22 juillet 2023

Le Coin de l’Economie – Chine – base monétaire – mondialisation – Allemagne

La Chine en mal de croissance

Les dirigeants chinois rêvent que leur pays surclasse les États-Unis d’ici 2049, année du centenaire de la République Populaire. La réalisation de cette ambition a longtemps été portée par une croissance potentielle, élevée, somme de la croissance de la population active et de la productivité du travail, après lissage des variations conjoncturelles. Le vieillissement démographique et le recul des gains de productivité pourraient freiner leurs ambitions.

La Chine est confrontée depuis quelques années à un recul rapide de la population en âge de travailler. Cette dernière diminue de 1 % par an quand elle continue à augmenter, aux États-Unis, de 0,4 % par an. Cette contraction de la population active, en Chine, est liée à forte baisse du taux de fécondité. Le nombre d’enfants par femmes est passé de 1,6 à 1,2 de 1995 à 2022. L’abandon de la règle de l’enfant unique n’a eu qu’un effet temporaire entre 2013 et 2019, le taux est remonté provisoirement à 1,9 avant de rechuter. Le taux de natalité est passé de 17 ‰ en 1995 à 7 ‰ en 2021.

La productivité par tête est passés de 10 % en 2007 à 5 % entre les années 2010 et 2019. En 2022, la hausse a été de 2 % (lissée sur 4 ans). Aux États-Unis, la productivité lissée sur 4 ans se situe autour de 2 % depuis la crise de 2007/2009. Le recul des gains de productivité en Chine s’explique par le vieillissement de la population et par l’affaiblissement de l’investissement des entreprises. La croissance de l’investissement qui était de 10 % entre 1995 et 2010 est désormais de 4 %.

La croissance potentielle de la Chine décline rapidement. Lissée sur 4 ans, elle est passée de 14 % en 1995 à 10 % en 2009 puis à 6 % en 2017. En 2022, elle ne s’élevait qu’à 5 %. L’érosion de la croissance potentielle américaine est plus faible. Elle est passée de 4 à 2 % du début du siècle à 2022. D’ici 2030, les taux de croissance potentielle des deux pays devraient converger. Entre 2025 et 2030, la population en âge de travailler reculera en moyenne de 0,9 % par an en Chine et augmentera en moyenne de 0,3 % par an aux États-Unis. Les gains de productivité en Chine seront insuffisants pour faire la différence avec les États-Unis.

Pour contrecarrer la baisse de sa croissance potentielle, la Chine sera tentée de la doper en ayant recours à des plans de soutien. La banque centrale chinoise a ainsi décidé d’abaisser ses taux directeurs. Le gouvernement entend également prendre des mesures pour améliorer l’employabilité des jeunes dont le taux de chômage reste élevé. Ce dernier a atteint 21 % lors du premier semestre 2023.
- - - -
Tâche demandée →
D'après l'article sur la croissance chinoise, quel taux de chômage les jeunes en Chine ont-ils atteint au premier semestre 2023 ?
- - - -
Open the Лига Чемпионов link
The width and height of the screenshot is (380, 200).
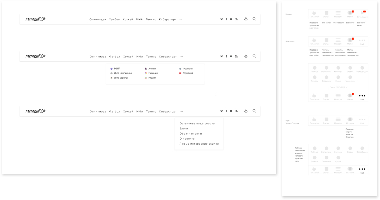coord(123,73)
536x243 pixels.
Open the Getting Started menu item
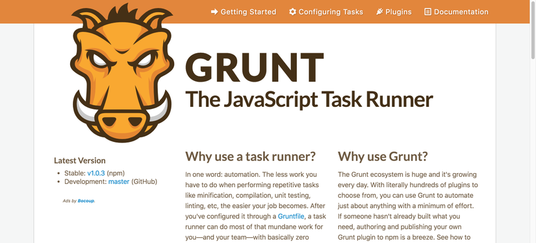point(244,12)
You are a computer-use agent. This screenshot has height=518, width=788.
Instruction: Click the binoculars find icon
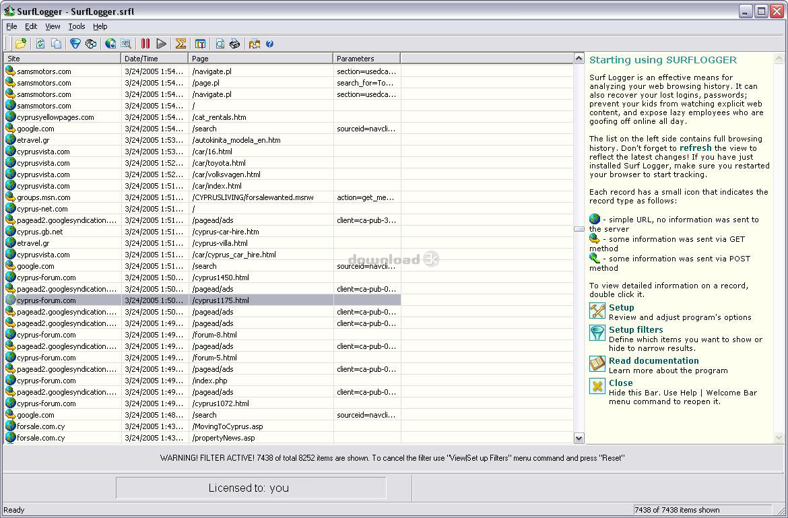(x=91, y=44)
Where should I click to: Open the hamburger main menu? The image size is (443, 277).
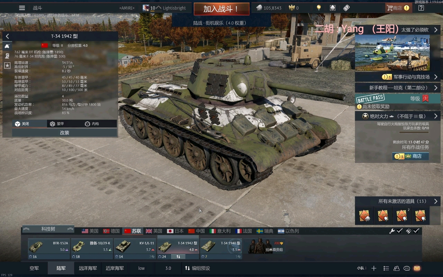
- - - -
Résultat →
21 %.